おかしな旦那様
最近旦那様の様子がおかしい。
ほんのごく、たまに。
夕食を私と一緒に取られるようになった。以前は夕食の時間が違ったり、部屋で食べていたりしたのに。
もしや今までわざとずらしていたのだろうか。そしてそれが面倒になったんだろうか。
だとしたら、私の努力不足だ。
屋敷の主人に気を遣わせていたなんて申し訳ない。
でも同時に夕食ぐらいなら一緒に食ってやってもいいぞレベルまで近づけた、ということと考えていいのかな…とも思ってしまう。それなら少し、いや、だいぶ嬉しい。
氷の君が…。
懐かない猫が寄って来た時の感動に似ている。
そしてもう一点。
徹夜が減った。
細かなものが残ってはいるが、ほとんどの仕事が終わったとおっしゃっていたくらいだからそりゃそうかもしれない。

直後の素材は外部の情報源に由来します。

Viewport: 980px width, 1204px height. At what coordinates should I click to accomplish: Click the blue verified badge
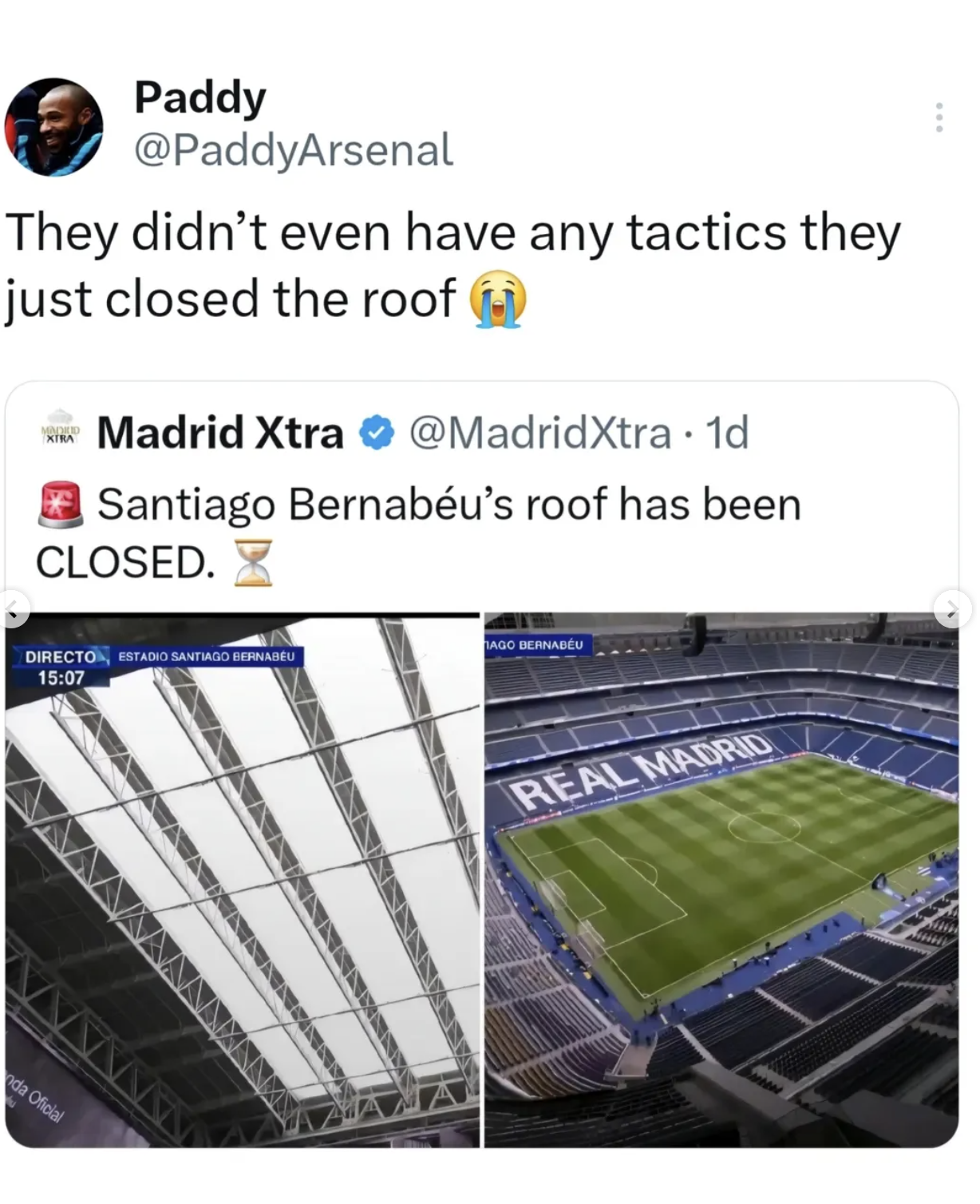(x=377, y=433)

でも徹夜明けで寝てる旦那様に毛布をかけるのが密かな楽しみだっただけにこれは残念だ。
そして最後に。
アップルパイが食卓に並ぶ日にはアップルパイを見つめてぼーっとなさるらしい。
執事さん曰く、
「店で買ってると思ってらしたので奥様の手作りだと報告してからもっぱらあのようになってしまわれて…よほど嬉しかったのでしょうな。」
執事さんは時々とんちんかんなことをおっしゃる。
私の見解では旦那様は手作りが苦手だったのだと思う。
プロの料理は食べれるけど素人のは食べたくないというか…自分のお母さんの握ったおにぎりは食べれるけど、よそのお母さんが握ったおにぎりは遠慮したいようなそんな心境に違いない。
なんせ一匹狼気質の氷の君だもの。それなら私の手作りとはバレてほしくなかったな。
綺麗に食べつくされたパイ皿を見るのも密かな楽しみだったのに。
「しかし、それからもパイは喜んで食べておいでですよ。」
さらりと言ってのける執事さんに思わず「え、いつバラしたんですか」と問いたくなった。
え、ばれてたの?
え、恥ずかしいなせっせと差し入れてるのがバレていた上に私はそれをにやにやしながら見ていたのか。
もう駄目だ、もうパイ作れない。
恥ずかしい。
鶴の恩返しで鶴が帰っちゃった気持ちが今ならわかる。ん?いや、鶴の恩返しってなんだっけ。
そんなこんなでパイを作らなくなって一月。
前は週に一度は出していただけになんとなく違和感。二回に一度はアップル以外のパイだったから私のパイ作りスキルはまぁまぁ高くなりつつあったはずだから惜しい気もするけど無理だ。やっぱり恥ずかしい。そしらぬ顔で差し入れしてたとかなにそれ言ってよである。
うん、まぁ、でも。
「パイはないのか」
なんて仕事中に出来上がった書類を持ってきただけなのに真顔でそんな面と向かって言われたら作っちゃうよね。
(旦那様は私の扱いが上手いなぁ)
なんて心底関心しながら私はパイ作りを再開させるのであった。